PROVIDED ENTRIES:
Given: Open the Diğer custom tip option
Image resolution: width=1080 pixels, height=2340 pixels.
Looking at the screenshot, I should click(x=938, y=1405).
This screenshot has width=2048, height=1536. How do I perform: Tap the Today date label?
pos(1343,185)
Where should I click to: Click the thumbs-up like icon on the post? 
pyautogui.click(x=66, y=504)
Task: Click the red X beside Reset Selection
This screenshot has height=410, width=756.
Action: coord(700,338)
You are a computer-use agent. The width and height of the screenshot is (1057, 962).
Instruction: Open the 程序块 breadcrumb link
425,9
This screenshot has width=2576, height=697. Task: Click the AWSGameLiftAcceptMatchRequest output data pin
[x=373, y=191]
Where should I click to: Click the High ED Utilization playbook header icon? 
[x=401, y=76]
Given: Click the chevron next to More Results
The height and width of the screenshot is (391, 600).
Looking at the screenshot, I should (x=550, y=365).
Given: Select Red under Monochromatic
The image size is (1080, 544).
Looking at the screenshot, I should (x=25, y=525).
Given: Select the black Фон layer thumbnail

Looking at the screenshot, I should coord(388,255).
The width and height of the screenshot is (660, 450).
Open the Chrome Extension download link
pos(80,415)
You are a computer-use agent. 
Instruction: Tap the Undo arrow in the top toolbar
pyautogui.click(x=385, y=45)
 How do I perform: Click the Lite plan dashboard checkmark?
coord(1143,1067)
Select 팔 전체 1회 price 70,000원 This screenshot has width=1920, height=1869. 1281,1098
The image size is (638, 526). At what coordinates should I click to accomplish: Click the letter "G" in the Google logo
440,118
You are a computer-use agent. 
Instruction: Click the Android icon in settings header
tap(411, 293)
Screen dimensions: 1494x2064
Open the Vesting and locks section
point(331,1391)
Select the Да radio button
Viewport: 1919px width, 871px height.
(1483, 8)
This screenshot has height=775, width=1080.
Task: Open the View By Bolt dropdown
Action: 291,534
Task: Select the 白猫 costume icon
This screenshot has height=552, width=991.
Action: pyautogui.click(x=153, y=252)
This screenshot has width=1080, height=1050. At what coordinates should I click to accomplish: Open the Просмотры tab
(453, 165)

ABOUT THIS TASK: In full and word for word, restate the data.

SOLUTION TO THE PROBLEM:
Given: Open the Diğer custom tip option
Image resolution: width=1080 pixels, height=2340 pixels.
Looking at the screenshot, I should click(x=938, y=1405).
This screenshot has width=2048, height=1536. How do I perform: Tap the Today date label?
pos(1343,185)
Where should I click to: Click the thumbs-up like icon on the post? 
pyautogui.click(x=66, y=504)
Task: Click the red X beside Reset Selection
This screenshot has height=410, width=756.
Action: coord(700,338)
You are a computer-use agent. The width and height of the screenshot is (1057, 962).
Instruction: Open the 程序块 breadcrumb link
425,9
This screenshot has width=2576, height=697. Task: Click the AWSGameLiftAcceptMatchRequest output data pin
[x=373, y=191]
Where should I click to: Click the High ED Utilization playbook header icon? 
[x=401, y=76]
Given: Click the chevron next to More Results
The height and width of the screenshot is (391, 600).
Looking at the screenshot, I should (x=550, y=365).
Given: Select Red under Monochromatic
The image size is (1080, 544).
Looking at the screenshot, I should (x=25, y=525).
Given: Select the black Фон layer thumbnail

Looking at the screenshot, I should coord(388,255).
The width and height of the screenshot is (660, 450).
Open the Chrome Extension download link
pos(80,415)
You are a computer-use agent. 
Instruction: Tap the Undo arrow in the top toolbar
pyautogui.click(x=385, y=45)
 How do I perform: Click the Lite plan dashboard checkmark?
coord(1143,1067)
Select 팔 전체 1회 price 70,000원 This screenshot has width=1920, height=1869. 1281,1098
The image size is (638, 526). At what coordinates should I click to accomplish: Click the letter "G" in the Google logo
440,118
You are a computer-use agent. 
Instruction: Click the Android icon in settings header
tap(411, 293)
Screen dimensions: 1494x2064
Open the Vesting and locks section
point(331,1391)
Select the Да radio button
Viewport: 1919px width, 871px height.
(1483, 8)
This screenshot has height=775, width=1080.
Task: Open the View By Bolt dropdown
Action: 291,534
Task: Select the 白猫 costume icon
This screenshot has height=552, width=991.
Action: pyautogui.click(x=153, y=252)
This screenshot has width=1080, height=1050. At what coordinates should I click to accomplish: Open the Просмотры tab
(453, 165)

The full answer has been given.